Executive summary: 9 mm open rubber grommets are readily available in the UK and work well. 10 mm might be even better if you can find them.

A Boss guitar (well, bass) effects pedal with the footswitch door opened
up and a new rubber grommet fitted to the aperture into which the thumbscrew
fits.

A brand new grommet

I recently picked up a “for repair” Boss Bass OverDrive ODB-3 pedal for cheap. It actually works fine electrically: the only problem was mechanical. The rubber grommet on the pedal screw had deteriorated, as rubber does, and over time the lack of protection led to the thread of the thumb screw being damaged until it was eventually impossible to unscrew it.

That was easily fixed by sawing off the end of the thread using a grinding wheel (on my knock-off Dremel-alike from Lidl which I bought years ago and which still works great except for the fact that the rubberised finish is deteriorating. As rubber does.) so that I could remove it, and ordering a replacement thumb screw.

(As this pedal has a rather beaten-up look, I replaced it with a slightly chipped thumb screw from a tidier-looking pedal that will get the new one instead.)

You can buy specially marketed and marked-up replacement grommets too, but they’re just open wiring grommets, so if you know the size you can buy a big bag for pennies apiece and replace the decaying grommets on all your pedals.
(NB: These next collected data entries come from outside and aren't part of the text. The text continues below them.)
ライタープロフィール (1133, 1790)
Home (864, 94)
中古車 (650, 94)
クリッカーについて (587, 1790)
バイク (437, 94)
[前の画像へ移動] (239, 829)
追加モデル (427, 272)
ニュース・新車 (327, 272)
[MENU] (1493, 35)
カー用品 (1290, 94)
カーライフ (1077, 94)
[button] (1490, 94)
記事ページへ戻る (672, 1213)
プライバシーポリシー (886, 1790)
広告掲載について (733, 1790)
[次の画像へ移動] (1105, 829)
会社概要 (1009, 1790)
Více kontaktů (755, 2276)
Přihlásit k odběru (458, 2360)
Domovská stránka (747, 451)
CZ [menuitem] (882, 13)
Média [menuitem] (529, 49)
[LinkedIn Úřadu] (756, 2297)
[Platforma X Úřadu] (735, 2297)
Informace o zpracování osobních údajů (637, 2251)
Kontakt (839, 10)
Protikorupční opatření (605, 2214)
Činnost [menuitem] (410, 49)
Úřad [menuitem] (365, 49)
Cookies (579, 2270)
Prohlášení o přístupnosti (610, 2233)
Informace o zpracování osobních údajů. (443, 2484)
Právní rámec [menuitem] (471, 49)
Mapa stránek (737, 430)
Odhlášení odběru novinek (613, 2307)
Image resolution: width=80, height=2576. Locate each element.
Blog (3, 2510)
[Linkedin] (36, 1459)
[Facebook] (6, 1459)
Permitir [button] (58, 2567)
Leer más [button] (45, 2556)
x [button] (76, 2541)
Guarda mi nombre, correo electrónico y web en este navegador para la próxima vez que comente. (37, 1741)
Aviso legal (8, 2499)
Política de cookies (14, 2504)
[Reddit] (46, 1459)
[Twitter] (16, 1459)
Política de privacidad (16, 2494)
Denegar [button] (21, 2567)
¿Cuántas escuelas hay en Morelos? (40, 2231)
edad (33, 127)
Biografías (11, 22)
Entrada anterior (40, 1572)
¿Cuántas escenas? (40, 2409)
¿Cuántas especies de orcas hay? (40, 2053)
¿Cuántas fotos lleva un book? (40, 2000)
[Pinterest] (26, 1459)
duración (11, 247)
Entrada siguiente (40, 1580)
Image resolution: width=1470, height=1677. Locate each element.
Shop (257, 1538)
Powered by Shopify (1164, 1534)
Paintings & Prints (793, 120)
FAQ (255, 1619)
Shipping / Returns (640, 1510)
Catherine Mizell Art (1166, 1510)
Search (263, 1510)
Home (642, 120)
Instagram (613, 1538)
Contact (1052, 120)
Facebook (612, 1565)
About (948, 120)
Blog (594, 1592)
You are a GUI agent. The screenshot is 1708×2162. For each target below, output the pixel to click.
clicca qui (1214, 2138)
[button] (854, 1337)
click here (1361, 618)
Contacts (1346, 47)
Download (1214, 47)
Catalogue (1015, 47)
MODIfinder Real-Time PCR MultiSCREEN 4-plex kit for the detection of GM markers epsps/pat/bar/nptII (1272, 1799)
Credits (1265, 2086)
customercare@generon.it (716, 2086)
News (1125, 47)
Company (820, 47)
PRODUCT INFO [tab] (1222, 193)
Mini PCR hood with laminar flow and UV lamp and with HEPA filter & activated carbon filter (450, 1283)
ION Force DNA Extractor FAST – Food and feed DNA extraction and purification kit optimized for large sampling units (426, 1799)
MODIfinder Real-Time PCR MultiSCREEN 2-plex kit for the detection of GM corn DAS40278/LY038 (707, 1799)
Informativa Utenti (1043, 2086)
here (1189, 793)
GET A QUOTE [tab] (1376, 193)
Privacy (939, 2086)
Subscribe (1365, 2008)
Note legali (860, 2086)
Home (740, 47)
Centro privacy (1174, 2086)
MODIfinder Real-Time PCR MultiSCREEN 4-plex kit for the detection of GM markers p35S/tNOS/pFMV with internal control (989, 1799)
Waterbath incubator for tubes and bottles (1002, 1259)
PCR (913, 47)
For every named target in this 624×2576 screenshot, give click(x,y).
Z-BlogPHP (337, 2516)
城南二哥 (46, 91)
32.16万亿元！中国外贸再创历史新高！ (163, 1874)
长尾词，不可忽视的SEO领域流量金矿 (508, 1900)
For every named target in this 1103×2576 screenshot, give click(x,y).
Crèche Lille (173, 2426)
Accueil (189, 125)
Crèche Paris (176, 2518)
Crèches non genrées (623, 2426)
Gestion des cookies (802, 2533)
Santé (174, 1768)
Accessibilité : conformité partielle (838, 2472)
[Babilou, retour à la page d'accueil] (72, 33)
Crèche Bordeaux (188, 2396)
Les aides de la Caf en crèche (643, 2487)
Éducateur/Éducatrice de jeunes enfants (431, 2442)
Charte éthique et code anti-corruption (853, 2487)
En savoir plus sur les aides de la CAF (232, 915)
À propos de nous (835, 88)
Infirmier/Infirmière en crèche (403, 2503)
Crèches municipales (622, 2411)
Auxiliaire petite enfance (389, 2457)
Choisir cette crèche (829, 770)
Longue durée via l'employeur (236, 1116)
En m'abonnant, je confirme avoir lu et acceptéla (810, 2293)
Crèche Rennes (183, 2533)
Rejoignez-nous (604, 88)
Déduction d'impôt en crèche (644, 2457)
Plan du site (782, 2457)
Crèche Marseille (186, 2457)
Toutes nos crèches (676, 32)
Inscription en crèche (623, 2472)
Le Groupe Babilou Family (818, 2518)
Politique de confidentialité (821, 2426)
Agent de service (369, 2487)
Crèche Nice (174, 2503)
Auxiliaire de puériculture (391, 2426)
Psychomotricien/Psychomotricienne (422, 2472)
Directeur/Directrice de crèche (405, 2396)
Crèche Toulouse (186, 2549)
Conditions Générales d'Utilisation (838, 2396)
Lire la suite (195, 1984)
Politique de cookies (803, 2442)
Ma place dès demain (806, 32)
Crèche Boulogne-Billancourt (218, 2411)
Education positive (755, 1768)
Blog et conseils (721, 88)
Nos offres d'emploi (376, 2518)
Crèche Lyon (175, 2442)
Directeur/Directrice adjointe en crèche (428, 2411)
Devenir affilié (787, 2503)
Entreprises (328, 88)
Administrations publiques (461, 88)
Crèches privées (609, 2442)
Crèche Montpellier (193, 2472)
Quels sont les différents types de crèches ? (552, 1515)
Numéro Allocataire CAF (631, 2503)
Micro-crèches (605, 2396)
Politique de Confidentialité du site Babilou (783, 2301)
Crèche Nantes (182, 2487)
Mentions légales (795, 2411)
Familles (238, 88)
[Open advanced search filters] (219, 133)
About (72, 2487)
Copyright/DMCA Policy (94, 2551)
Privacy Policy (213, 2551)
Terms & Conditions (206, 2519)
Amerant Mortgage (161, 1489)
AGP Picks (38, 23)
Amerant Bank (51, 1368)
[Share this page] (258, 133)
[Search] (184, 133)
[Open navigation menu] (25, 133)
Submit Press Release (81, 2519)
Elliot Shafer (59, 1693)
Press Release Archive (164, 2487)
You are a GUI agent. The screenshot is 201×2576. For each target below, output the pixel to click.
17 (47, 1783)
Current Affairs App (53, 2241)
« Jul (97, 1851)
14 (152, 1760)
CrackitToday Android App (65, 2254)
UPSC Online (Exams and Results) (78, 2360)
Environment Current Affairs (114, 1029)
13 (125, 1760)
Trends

I didn’t know the size, and all the things I could find were written by Americans and referred to fractional inch sizes, and even then they didn’t seem to agree about whether it should be 3/8” or 1/2”.

So I measured the slot (5.5 mm × 12.7 mm), did a bit of maths, and worked out that it had a circumference of 31.7 mm, corresponding to a diameter of 10 mm.

The sizes of grommet that I could easily find were nominally 6, 9, and 12 mm, but actually slightly larger (6.4, 9.3, 12.3 mm). Those are really just metric equivalents of fractions of an inch (1/4”, 3/8”, 1/2”) with a little bit of breathing room.

I ordered some 9 mm grommets, which dropped onto the doormat a few days later. I tried to fit one straight away, but it cracked as I pushed it in. The problem was that it was so chilly outside that the rubber was still cold and inflexible. I ran one under some warm water to make it more supple and tried again, and it was easy this time.

9 mm fits well. There’s a little vertical play, but it covers the range of motion without moving. I think a 10 mm grommet might be even better, but you probably have to live in a more consistently metric country to find one of those easily, or you can order a bag from China if you’re not in a rush.